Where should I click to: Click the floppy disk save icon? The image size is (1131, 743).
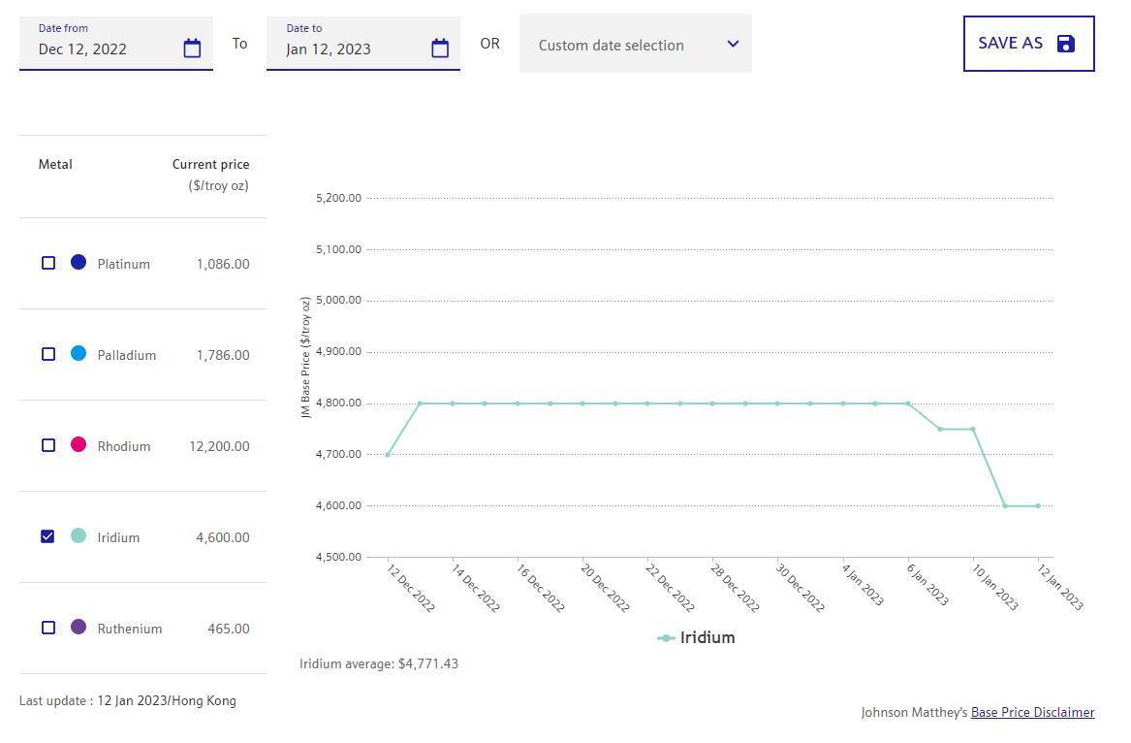point(1066,44)
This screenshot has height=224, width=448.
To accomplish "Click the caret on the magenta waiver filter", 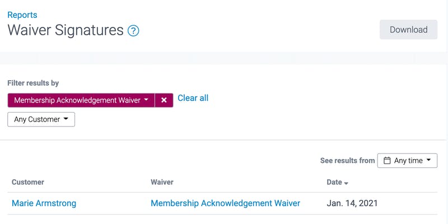I will (x=146, y=100).
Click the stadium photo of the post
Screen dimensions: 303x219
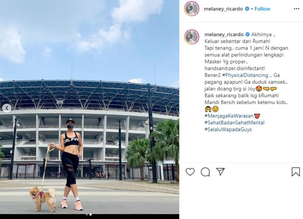click(x=89, y=107)
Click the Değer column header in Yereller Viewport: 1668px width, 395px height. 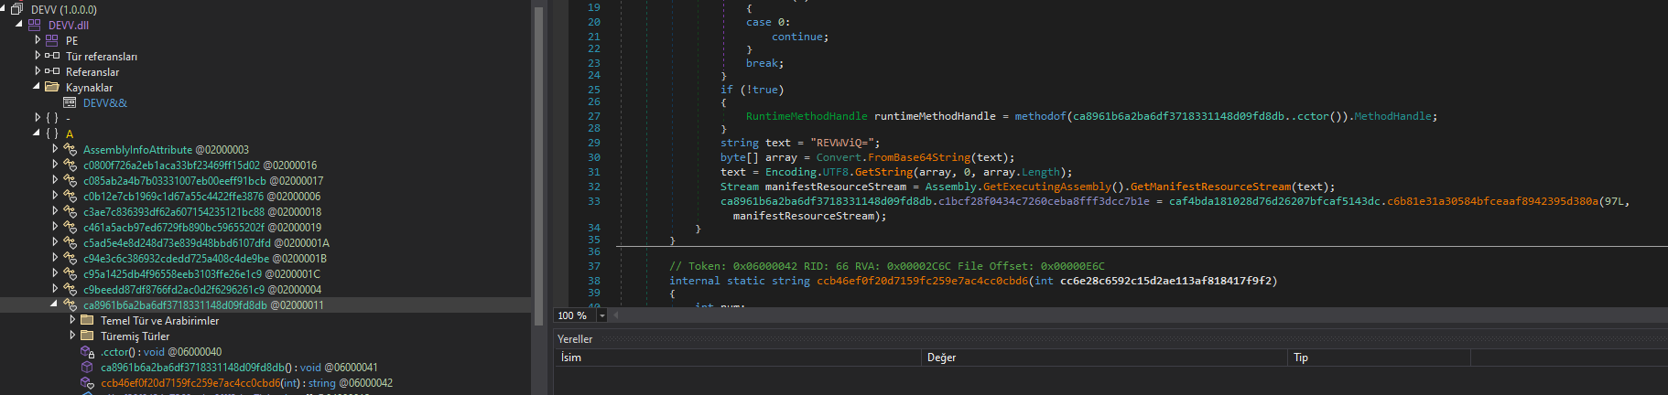pyautogui.click(x=941, y=358)
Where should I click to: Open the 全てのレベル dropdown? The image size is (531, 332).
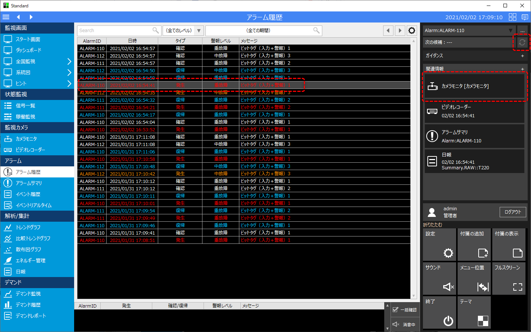click(x=183, y=31)
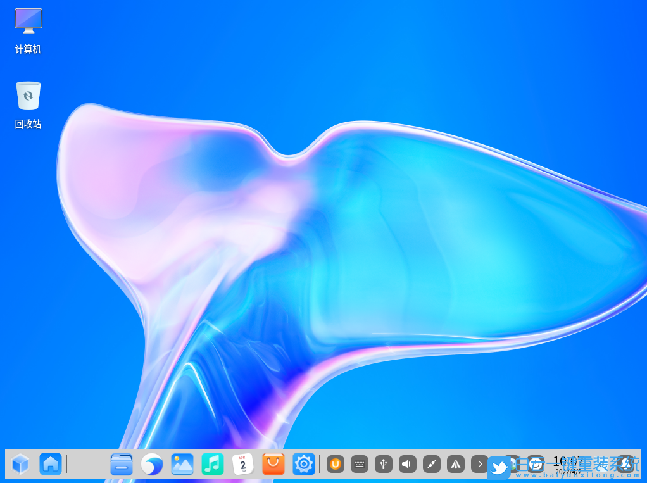Open the onboard keyboard tray icon

[359, 464]
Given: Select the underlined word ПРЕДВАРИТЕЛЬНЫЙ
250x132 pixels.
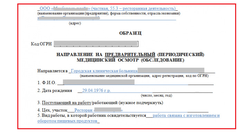Looking at the screenshot, I should (130, 55).
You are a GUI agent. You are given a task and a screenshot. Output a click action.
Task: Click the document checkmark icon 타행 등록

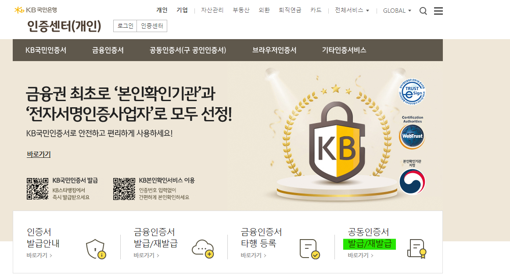click(310, 249)
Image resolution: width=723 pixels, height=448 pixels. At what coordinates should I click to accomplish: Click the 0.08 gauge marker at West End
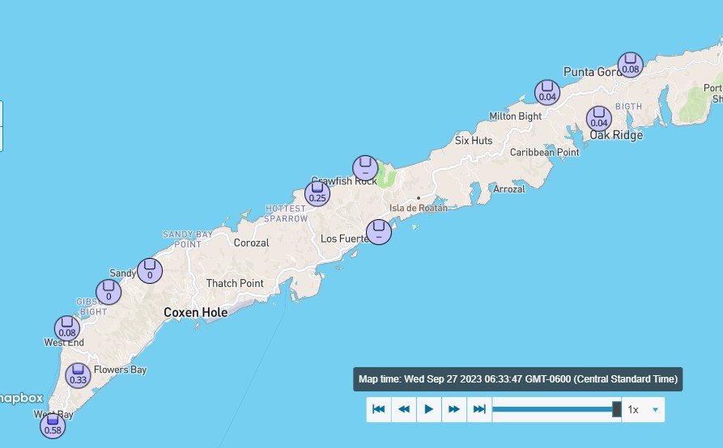(x=67, y=328)
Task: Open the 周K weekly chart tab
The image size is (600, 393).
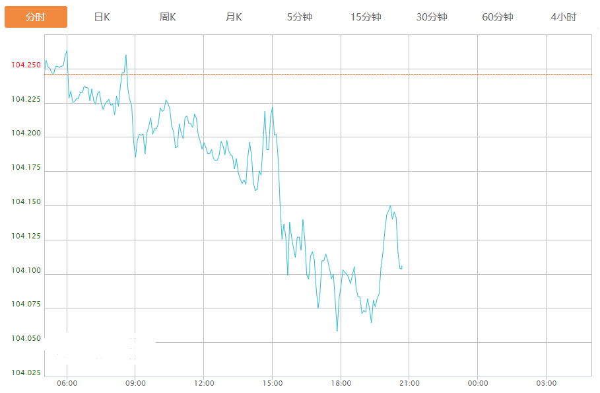Action: [168, 17]
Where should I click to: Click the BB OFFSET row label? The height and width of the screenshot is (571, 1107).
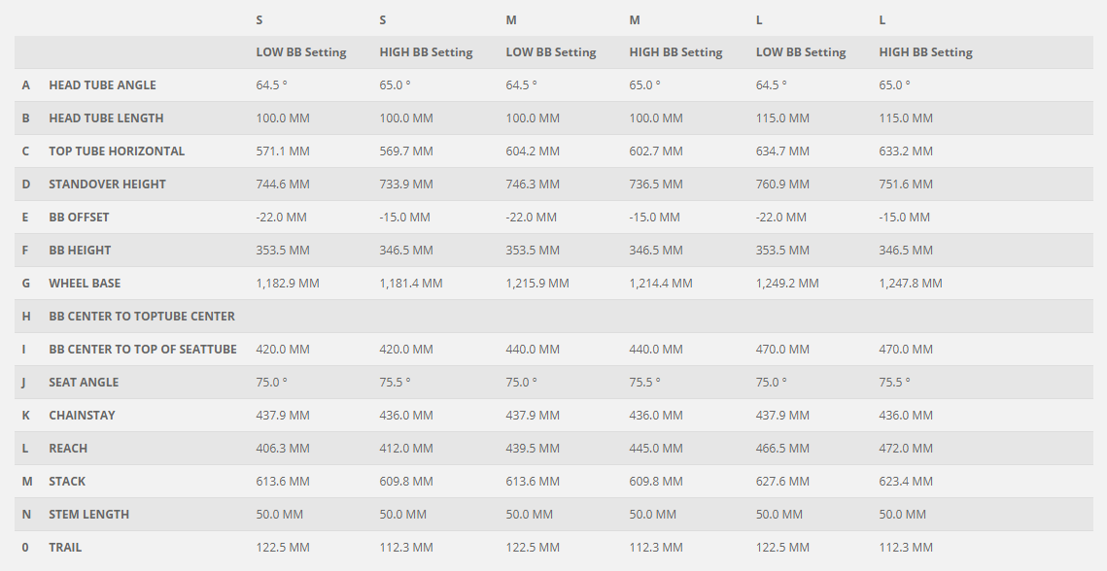tap(79, 218)
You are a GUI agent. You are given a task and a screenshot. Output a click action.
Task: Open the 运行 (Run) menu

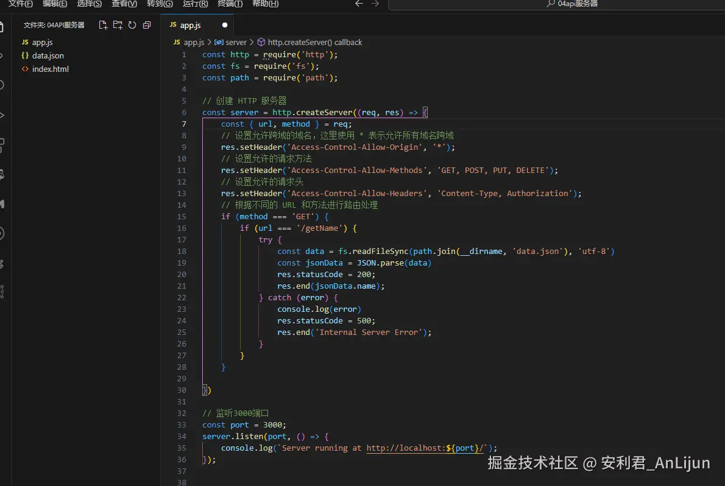(x=195, y=4)
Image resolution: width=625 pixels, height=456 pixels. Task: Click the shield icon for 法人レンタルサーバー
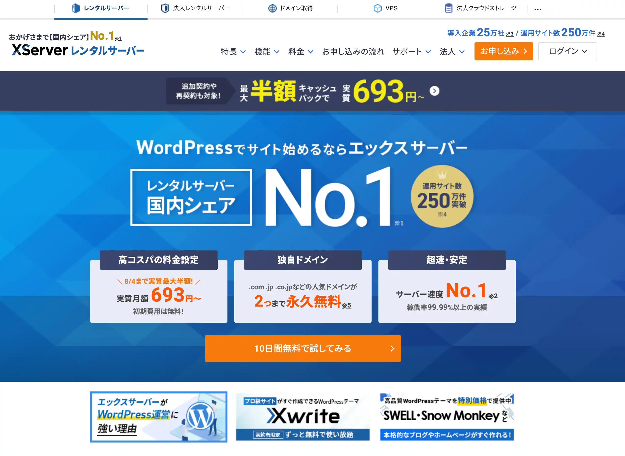point(165,8)
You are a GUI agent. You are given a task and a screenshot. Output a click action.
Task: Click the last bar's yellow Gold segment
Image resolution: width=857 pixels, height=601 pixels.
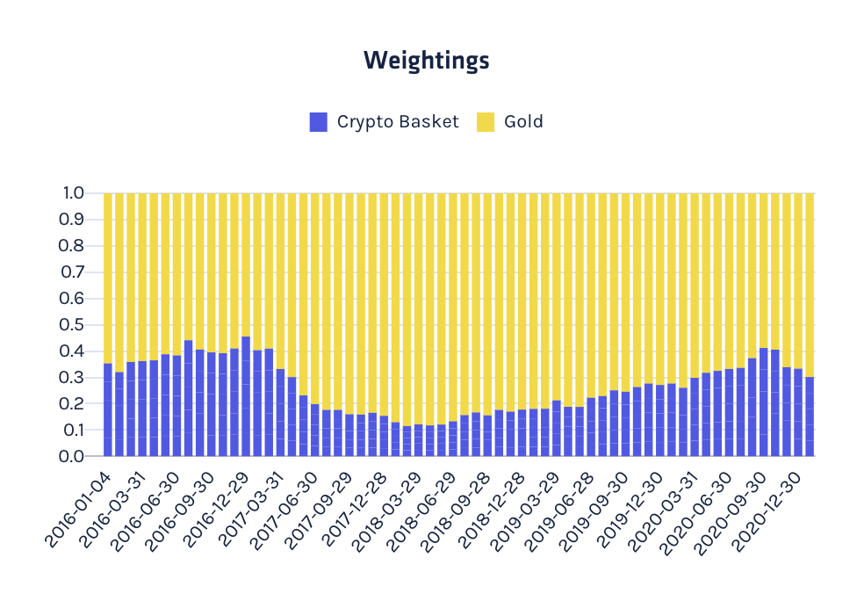pos(810,285)
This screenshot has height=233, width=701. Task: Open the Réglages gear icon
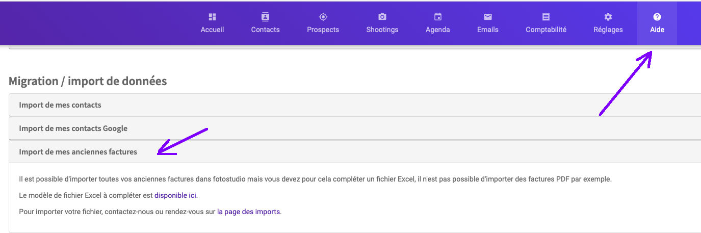click(x=608, y=17)
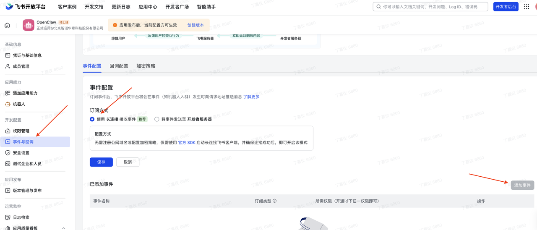Select 将事件发送至开发者服务器 radio option
This screenshot has width=537, height=230.
157,119
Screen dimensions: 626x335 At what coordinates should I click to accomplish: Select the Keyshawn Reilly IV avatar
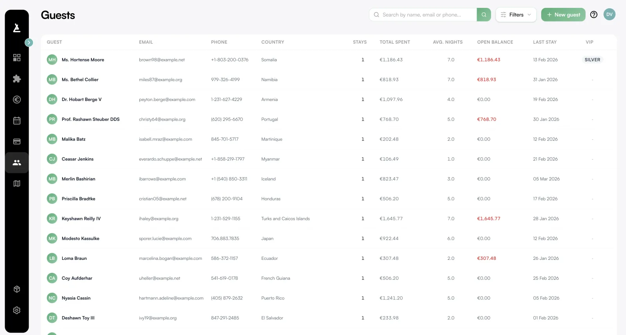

================

● **WORK TASK**
Setting the pictures aside, return exactly the lines from the line with "Where should I click to: Click the BB" through the last line of the listing above.

● **TASK OUTPUT**
Where should I click to: Click the BB OFFSET row label? The height and width of the screenshot is (571, 1107).
tap(79, 218)
You are a GUI agent. You are given a task and a screenshot. Output a click action.
Task: Open the 运行 (Run) menu

(x=195, y=4)
Image resolution: width=625 pixels, height=456 pixels. Task: Click the shield icon for 法人レンタルサーバー
point(165,8)
You are a GUI agent. You are given a task and a screenshot. Output a click action.
Task: Click the last bar's yellow Gold segment
Image resolution: width=857 pixels, height=601 pixels.
pos(810,285)
This screenshot has height=233, width=701. Task: Open the Réglages gear icon
click(x=608, y=17)
Select 将事件发送至开发者服务器 radio option
This screenshot has width=537, height=230.
157,119
Screen dimensions: 626x335 At what coordinates should I click to accomplish: Select the Keyshawn Reilly IV avatar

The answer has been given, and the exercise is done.